TASK PROMPT:
Gather each line containing the string "menu" from these entries.

GIVEN ENTRIES:
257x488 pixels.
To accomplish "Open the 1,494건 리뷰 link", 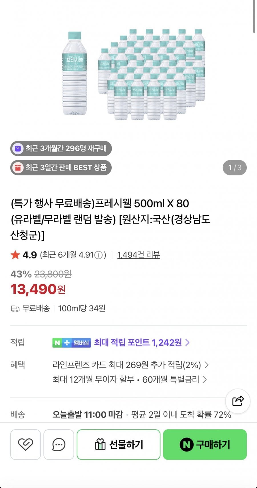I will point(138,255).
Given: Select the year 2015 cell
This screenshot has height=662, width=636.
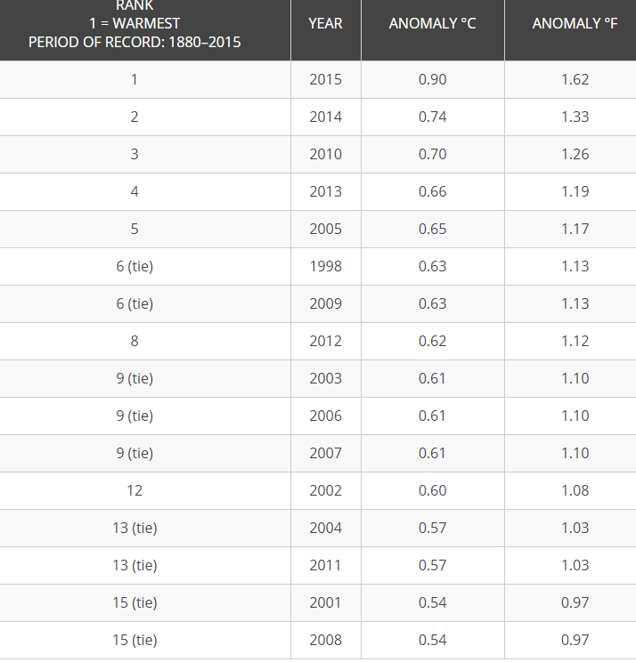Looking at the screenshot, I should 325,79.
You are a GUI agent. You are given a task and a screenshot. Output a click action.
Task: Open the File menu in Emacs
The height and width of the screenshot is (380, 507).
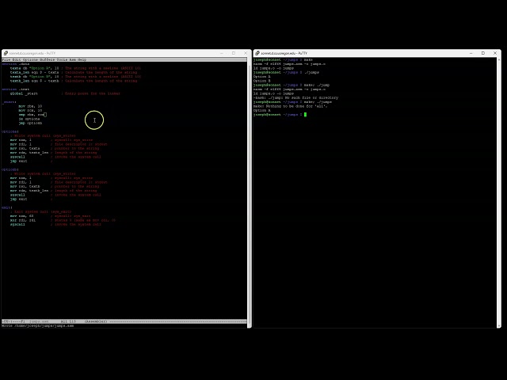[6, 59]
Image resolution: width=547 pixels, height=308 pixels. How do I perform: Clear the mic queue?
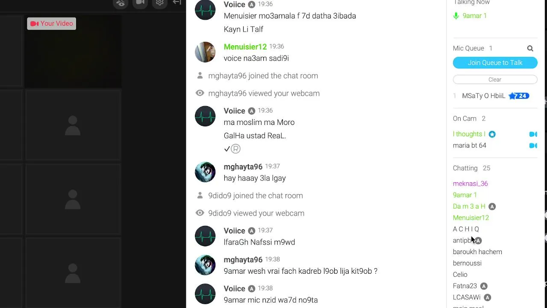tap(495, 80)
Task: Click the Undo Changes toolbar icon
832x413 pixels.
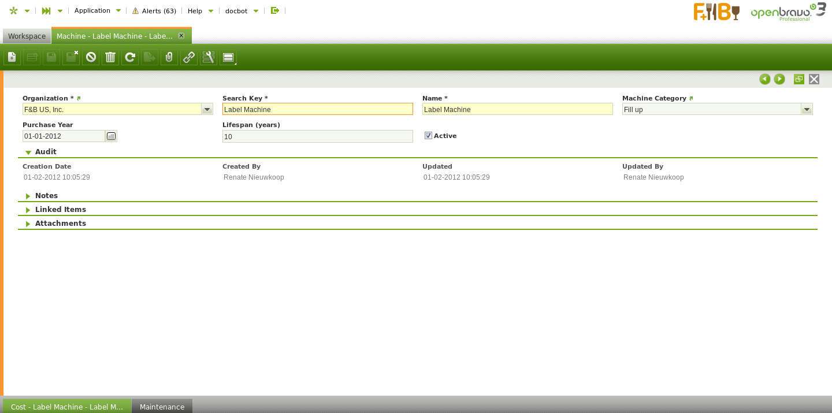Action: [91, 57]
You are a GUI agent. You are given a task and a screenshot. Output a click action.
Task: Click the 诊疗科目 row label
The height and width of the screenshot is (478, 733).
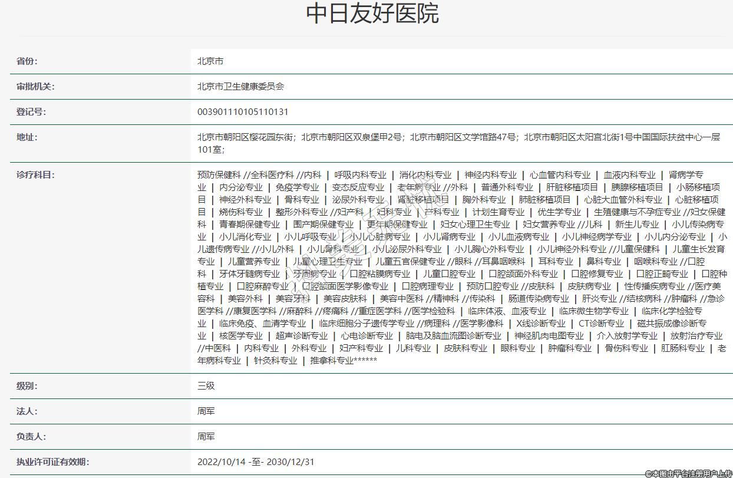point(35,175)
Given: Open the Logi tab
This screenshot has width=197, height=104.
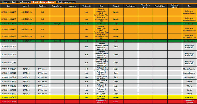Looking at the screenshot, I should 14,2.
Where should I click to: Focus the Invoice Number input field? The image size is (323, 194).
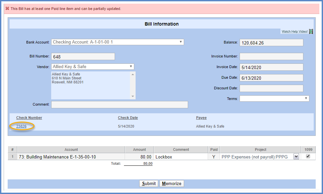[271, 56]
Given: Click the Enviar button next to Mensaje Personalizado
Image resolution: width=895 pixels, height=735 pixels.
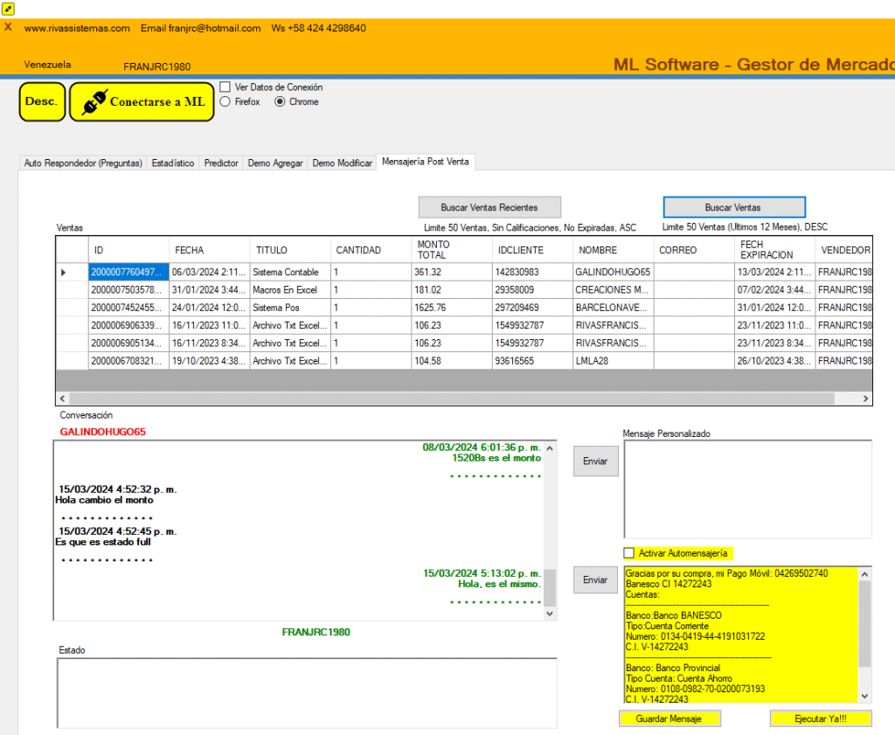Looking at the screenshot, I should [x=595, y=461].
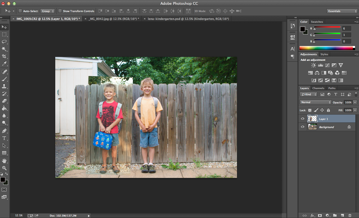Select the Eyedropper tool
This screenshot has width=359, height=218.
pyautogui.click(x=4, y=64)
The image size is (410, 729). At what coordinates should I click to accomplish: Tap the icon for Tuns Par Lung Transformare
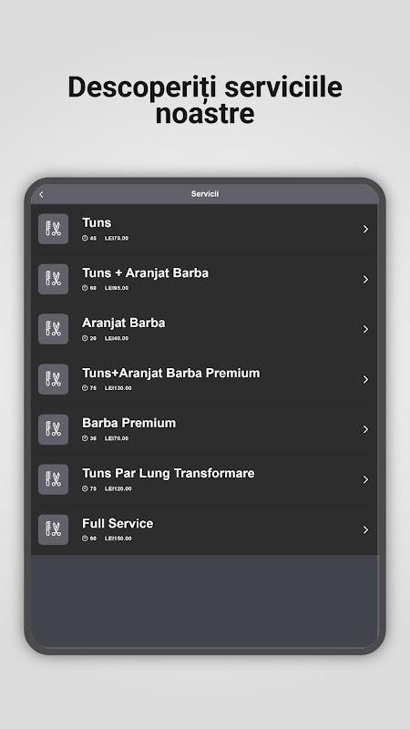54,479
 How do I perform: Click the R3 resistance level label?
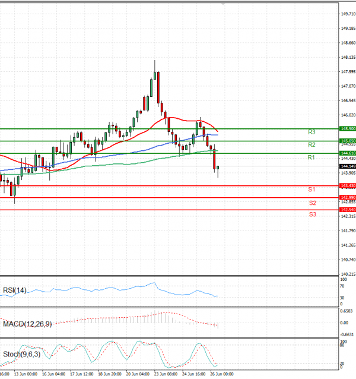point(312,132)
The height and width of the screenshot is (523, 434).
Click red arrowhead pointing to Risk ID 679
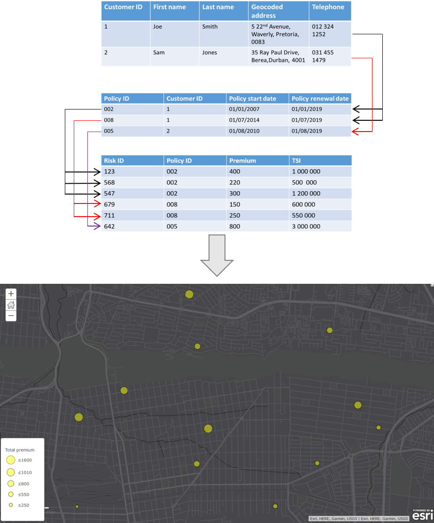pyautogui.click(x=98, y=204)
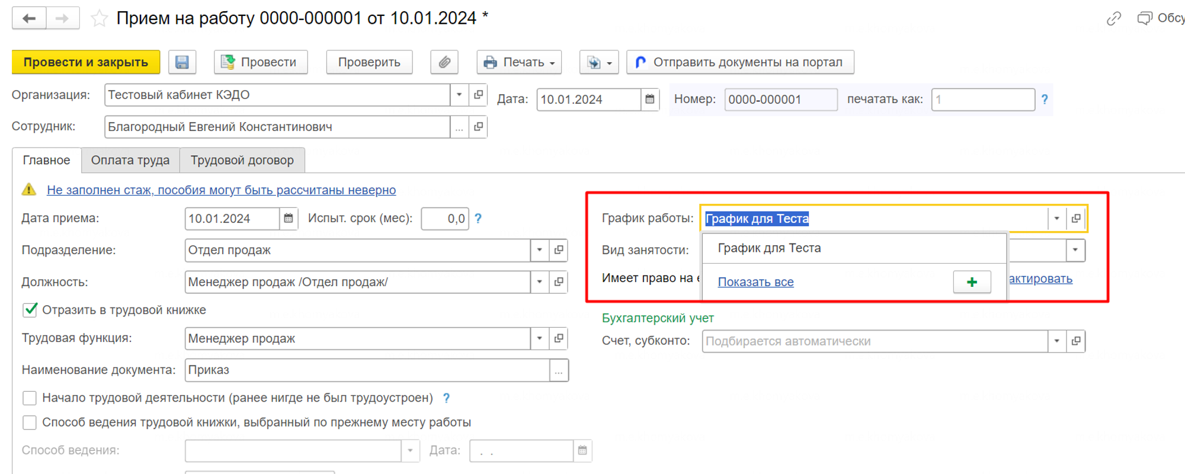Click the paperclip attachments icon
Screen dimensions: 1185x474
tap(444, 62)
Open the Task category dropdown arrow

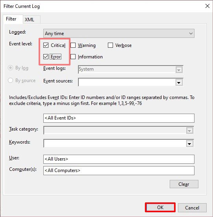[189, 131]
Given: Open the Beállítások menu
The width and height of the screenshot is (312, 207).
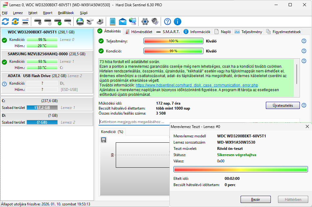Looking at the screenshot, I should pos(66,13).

PROBLEM SOLUTION:
Task: Open the File menu in Emacs
Given: Open the Beállítások menu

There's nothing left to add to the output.